• _WRITTEN EXERCISE_
Return these lines exactly as they appear, starting at the first line and ending at the line that contains "point(1341,799)".

• _GIVEN DATA_
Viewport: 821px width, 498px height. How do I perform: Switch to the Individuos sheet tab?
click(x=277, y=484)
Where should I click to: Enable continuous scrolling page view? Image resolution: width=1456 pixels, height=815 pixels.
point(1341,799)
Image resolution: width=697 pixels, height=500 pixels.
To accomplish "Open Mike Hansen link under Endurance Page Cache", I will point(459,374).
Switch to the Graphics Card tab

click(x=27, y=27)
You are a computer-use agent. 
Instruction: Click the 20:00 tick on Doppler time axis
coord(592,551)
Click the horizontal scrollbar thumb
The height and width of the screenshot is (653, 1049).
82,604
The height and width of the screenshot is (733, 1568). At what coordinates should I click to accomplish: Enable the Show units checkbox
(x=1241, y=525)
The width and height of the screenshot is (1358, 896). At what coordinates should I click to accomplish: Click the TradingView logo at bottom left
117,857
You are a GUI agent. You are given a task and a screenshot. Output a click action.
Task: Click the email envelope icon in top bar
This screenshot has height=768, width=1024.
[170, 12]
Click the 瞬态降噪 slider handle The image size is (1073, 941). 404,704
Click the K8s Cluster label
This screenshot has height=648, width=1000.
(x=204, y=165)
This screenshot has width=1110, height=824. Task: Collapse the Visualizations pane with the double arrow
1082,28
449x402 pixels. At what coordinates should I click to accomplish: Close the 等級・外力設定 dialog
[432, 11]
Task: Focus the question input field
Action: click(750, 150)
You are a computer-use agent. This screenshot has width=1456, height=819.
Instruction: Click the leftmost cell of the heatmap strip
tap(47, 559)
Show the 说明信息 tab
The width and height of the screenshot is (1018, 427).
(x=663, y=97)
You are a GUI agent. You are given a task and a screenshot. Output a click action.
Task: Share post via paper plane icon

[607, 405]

• _EXERCISE RESPONSE_
Viewport: 821px width, 498px height. How do I perform: Switch to the Individuos sheet tab?
click(x=277, y=484)
Where should I click to: Enable continuous scrolling page view? Image resolution: width=1456 pixels, height=815 pixels.
point(1341,799)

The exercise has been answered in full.